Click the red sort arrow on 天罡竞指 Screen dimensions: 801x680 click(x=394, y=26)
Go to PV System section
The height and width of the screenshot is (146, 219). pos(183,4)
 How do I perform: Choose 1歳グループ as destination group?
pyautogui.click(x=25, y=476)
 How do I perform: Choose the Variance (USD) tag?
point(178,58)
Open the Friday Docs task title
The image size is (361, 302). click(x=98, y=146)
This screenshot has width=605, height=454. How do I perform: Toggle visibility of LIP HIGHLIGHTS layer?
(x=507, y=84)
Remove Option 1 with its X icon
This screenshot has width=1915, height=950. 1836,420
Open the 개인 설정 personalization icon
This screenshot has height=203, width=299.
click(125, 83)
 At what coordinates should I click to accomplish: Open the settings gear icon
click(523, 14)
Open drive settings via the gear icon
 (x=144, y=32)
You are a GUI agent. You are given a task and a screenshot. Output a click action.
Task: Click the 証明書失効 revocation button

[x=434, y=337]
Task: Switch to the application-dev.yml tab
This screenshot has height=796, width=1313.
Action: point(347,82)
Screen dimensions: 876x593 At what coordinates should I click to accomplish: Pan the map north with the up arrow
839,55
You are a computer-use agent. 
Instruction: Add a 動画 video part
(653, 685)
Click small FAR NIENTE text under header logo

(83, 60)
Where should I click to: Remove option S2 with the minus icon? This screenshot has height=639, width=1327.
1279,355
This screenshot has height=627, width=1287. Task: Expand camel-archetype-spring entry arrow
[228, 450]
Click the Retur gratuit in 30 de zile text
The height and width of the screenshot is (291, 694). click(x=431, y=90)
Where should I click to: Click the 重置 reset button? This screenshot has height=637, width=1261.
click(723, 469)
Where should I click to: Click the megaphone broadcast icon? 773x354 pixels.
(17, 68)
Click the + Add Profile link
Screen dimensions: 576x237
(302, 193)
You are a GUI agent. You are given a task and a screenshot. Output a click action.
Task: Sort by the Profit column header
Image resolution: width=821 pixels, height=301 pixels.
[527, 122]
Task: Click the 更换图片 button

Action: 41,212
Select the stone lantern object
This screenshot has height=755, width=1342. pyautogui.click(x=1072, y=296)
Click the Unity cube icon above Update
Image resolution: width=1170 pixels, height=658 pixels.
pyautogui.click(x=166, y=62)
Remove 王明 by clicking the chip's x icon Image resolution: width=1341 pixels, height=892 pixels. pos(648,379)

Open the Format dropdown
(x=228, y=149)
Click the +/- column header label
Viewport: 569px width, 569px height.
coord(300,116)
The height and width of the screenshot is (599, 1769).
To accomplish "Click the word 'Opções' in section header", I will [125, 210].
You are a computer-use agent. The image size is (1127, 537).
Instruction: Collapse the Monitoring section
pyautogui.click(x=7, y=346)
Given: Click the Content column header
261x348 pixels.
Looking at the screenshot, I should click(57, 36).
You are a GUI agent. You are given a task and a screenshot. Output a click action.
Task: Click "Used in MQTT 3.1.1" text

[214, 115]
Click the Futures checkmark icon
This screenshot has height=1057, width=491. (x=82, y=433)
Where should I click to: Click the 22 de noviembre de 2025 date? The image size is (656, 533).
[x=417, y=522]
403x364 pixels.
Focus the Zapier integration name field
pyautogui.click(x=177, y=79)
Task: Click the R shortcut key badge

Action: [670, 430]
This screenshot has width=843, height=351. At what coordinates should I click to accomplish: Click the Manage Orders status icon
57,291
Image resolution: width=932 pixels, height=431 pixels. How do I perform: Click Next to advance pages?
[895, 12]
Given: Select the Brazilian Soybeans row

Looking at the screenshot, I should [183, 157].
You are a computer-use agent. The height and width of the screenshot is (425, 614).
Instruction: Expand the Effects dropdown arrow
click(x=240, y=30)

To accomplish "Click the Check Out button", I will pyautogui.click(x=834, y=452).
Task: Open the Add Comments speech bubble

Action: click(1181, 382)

◆ **TASK DETAILS**: For the string "will", give the number of lines in the entries that contain it, with no other words.

◆ **EXPECTED OUTPUT**: 2